Detecting NFS Clients
For many years I have used a “safe-shutdown” script. One of the reasons I have not adopted a systemd distro at home is my reliance on this script. I have not found a palatable way to support this script in systemd. The systemd-inhibit
command does not help.
One of my safe shutdown checks is whether NFS clients are connected. If true then the safe-shutdown script aborts. My reason for detecting NFS clients is simple — NFS is evil when the client cannot find the NFS server. The client system will hang during any kind of file related task.
My safe-shutdown script has worked well for some years but by odd circumstance, recently I noticed a client system not being detected. The system running the NFS server powered down despite the connection. Although connected as an NFS client, the system was idle with respect to using that connection. From the NFS server perspective, the client was seen as not being connected.
My safe-shutdown script relies on the netstat
command to detect clients. The common methods suggested online for detecting connected NFS clients is the netstat
and showmount
commands. My recent circumstance revealed that NFS clients will appear not connected when the client system is idle. That is, netstat
will not show any ESTABLISHED
connections. From the NFS server perspective, there are no connected clients.
The showmount -a
command parses the /var/lib/nfs/rmtab
file. The showmount
and rpc.mountd
man pages indicate this command option and file are unreliable. This is a strange design choice — why can’t the NFS server automatically scrub the rmtab
file when clients unmount cleanly?
The unreliability of the rmtab
file can be verified by noticing no change in the file contents, even after a long period. After several days a significant amount of stale log entries are present in the rmtab
file.
When unmounted in a clean manner, the netstat
command immediately shows that a client is disconnected. The netstat
command seems to be the more sensible choice for detecting NFS clients. Except when a client is idle. Being idle does not mean disconnected or that the exported shares were unmounted.
With idle clients the rmtab
file can help only a little by showing what clients have been connected.
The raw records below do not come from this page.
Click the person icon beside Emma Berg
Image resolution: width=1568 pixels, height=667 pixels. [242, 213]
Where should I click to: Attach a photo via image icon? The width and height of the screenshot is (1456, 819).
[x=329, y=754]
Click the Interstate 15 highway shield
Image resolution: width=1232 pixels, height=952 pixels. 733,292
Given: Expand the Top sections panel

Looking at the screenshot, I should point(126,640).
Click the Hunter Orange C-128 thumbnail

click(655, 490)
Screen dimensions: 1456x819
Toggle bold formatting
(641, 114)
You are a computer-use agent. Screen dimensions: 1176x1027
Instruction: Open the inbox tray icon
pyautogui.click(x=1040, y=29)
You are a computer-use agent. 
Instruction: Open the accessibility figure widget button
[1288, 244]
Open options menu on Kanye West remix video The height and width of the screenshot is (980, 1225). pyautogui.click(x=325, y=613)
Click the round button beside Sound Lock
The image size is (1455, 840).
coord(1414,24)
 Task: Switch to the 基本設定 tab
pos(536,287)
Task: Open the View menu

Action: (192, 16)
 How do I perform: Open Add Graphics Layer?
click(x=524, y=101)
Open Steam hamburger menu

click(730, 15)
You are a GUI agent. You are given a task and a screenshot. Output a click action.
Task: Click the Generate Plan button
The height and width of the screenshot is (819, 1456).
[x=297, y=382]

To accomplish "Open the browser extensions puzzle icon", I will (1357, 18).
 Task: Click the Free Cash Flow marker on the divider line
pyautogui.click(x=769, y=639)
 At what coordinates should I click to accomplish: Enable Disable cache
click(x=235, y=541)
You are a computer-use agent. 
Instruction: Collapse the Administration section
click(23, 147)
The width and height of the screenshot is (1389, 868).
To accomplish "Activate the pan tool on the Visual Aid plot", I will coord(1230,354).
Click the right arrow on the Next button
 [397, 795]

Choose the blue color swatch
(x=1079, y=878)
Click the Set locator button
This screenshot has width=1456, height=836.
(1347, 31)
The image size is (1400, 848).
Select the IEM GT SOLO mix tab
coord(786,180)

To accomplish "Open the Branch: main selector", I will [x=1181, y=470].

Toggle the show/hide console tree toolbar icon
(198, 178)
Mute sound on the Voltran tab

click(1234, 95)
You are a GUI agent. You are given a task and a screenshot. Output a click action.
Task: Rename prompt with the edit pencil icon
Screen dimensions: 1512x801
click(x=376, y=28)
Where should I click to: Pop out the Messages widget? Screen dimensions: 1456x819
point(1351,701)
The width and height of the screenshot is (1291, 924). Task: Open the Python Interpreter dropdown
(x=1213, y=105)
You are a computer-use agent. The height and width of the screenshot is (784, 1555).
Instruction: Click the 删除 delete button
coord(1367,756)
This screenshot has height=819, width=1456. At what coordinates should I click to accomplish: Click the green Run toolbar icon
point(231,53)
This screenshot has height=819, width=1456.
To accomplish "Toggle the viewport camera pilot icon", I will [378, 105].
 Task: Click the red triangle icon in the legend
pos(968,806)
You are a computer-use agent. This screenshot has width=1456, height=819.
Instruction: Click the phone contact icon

This idleness can be observed using the netstat
command. Wait five minutes after connecting a client with no network file activity. The netstat
command will show no connection. On the client, running the df
command or accessing a file on the NFS shares will refresh the NFS server connections. The NFS server will again show an ESTABLISHED
connection.
Resolving this corner case challenge required changes to my safe shutdown procedure.
One, I added a simple one-liner in my system cleanup script that is run on shutdown:
cat /dev/null > /var/lib/nfs/rmtab
This does not eliminate the possibility of stale entries during a current session, but is a good start at trimming the log file of long-term stale connections.
I added additional checks in my safe-shutdown script. I run the showmount -a
command:
showmount -a | awk -F ’:’ ‘{print $1}’ | grep ^[0-9] | sort | uniq
The result might contain stale entries but at least provides a list of recently connected clients.
I run a single ping to each IP address from that list. If the ping exit code is zero then the ping was successful. The client system is still online. Is the system connected? I run netstat
:
netstat -an | grep ${LOCAL_IP_ADDRESS}:2049 | grep ESTABLISHED | awk ‘{print $5}’ | grep $client
If the test returns no ESTABLISHED
connections then this client is online but seemingly not connected. The remaining question is whether the client is truly disconnected or idle?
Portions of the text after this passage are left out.